[Start of EXCERPT]
In the 15 years I've been dealing with MLS systems I
have never seen anyone encounter the problems of
category permutations. A given user will be in a
single
category, and usually a single level. In truth, a site
will usually use levels or catagories, but almost
never
both. Further, a given site will usually use
system-high,
system-low, and two or three others.

>  Naturally a single 
> policy won't contain a small fraction of them, but
> it's still likely to 
> contain a much larger number of combinations than
> with the strict policy 
> which only has membership of three roles (of which
> only five combinations are 
> sensible).
> 
> > I said that I wouldn't do that.
> > I am curious how MLS is going to interact with the
> > rest of the policy rules.
> 
> But surely that has nothing to do with the issue of
> mapping Unix account names 
> to SE Linux access which is the topic of this
> thread.

Okay, if you say so, I'll believe you. I really can't
say  that I understand the intended implementation
well enough to come to that conclusion. That's
why I asked.


> > I'm not sure I understand your meaning.
> 
> In a company you will have an administrator,
> department heads, and within each 
> department you will have access granted to middle
> managers and non-managers.  
> The access granted to non-management employees will
> be the same for large 
> numbers of employees.  If each middle manager is
> given a different category 
> for them and their staff then the number of
> different sets of access rights 
> will be 2*(number of middle managers)+(number of
> senior managers).  In such a 
> scheme all managers would need separate entries in
> the users file and all 
> non-managers would be mapped into a group depending
> on who they report to.

Yes, I can see how that might result in issues.
I'll refer back to the marketplace experience, which
indicates that it is not likely you will see MLS taken
advantage of to this granularity.
 
> > Well, they need to add the MLS charactoristics.
> 
> Yes, but let's not get hung up on that.  We are
> talking about what has to be 
> done to manage users.
[End of EXCERPT]
[Start of EXTRACTED MATERIAL]
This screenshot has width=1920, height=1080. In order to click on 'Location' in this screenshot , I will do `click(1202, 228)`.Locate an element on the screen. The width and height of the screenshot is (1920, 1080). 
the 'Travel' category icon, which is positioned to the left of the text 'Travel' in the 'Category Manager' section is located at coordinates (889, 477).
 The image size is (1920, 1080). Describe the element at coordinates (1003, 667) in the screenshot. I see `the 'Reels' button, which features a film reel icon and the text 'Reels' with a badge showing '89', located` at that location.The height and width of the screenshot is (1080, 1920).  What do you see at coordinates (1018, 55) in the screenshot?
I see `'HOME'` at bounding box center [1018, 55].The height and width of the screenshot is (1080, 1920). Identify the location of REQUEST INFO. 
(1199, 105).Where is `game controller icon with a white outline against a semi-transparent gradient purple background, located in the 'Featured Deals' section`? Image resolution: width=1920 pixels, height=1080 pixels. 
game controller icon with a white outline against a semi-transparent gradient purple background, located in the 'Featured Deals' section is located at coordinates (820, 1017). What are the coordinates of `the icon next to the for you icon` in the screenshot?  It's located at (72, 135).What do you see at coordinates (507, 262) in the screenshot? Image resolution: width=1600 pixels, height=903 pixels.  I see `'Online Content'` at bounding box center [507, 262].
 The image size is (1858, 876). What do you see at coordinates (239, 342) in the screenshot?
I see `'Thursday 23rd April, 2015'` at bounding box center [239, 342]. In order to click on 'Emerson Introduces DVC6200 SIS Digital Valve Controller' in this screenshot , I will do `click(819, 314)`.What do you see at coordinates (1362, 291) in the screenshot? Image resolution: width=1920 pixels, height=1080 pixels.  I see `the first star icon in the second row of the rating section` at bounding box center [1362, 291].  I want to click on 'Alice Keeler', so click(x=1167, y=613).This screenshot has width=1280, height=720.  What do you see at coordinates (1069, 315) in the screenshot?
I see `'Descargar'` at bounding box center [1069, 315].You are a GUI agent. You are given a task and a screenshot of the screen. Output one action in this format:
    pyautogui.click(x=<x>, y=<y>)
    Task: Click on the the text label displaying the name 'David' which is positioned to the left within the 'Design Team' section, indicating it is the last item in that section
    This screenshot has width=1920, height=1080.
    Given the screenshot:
[End of EXTRACTED MATERIAL]
• _GIVEN INSTRUCTION A_: Rewrite the paragraph of the MLS discussion beginning "In the 15 years I've been dealing with MLS systems" as a short bulleted list that keeps its main facts.
• _GIVEN INSTRUCTION B_: Continue the MLS discussion from the point where it stops.

• _WRITTEN RESPONSE A_:
- In 15 years of working with MLS systems, the writer has never seen anyone run into problems with category permutations.
- A given user is in a single category and usually a single level.
- Sites usually use either levels or categories, almost never both.
- A site usually uses system-high, system-low, and two or three others.

• _WRITTEN RESPONSE B_:
Of course. Users with a degenerate clearance (one MLS
level+category-set) are strait forward. Users with
large
or discontiguous clearance (six levels and multiple
categories, with combinations) may require more
attention, especially regrading home directories and
mailboxes.

> At the moment with the strict policy you have to add
> a line to the users file 
> and recompile and load the policy.  With MLS the
> operation is essentially the 
> same, you just need some extra data in the line
> added to the users file.

That's reassuring.

> > This I don't understand 'tall.
> 
> If the organization policy requires that each Unix
> user has a separate set of 
> SE Linux access rights then every time a Unix user
> is added a change will 
> have to be made to the SE Linux policy database on
> every machine.  The new 
> feature is designed to dramatically reduce the
> number of changes to the 
> policy database, but it won't be useful for
> everyone.  It should be a no-cost 
> option though so anyone who doesn't want it can just
> not use it.

Where the feature is MLS, right?

> > Agreed in practice if not principle.
> 
> Absolutely.  Using GID numbers sucks badly, and I am
> not seriously pushing for 
> using it.  Just noting the fact that group names
> have some potential issues.  
> But I guess we can just say "don't do that".  The
> groupadd program refuses to 
> create such groups, so you have to use vigr to add
> them and then the groupdel 
> program won't remove any of the groups in question
> if the GID is the primary 
> GID for some user.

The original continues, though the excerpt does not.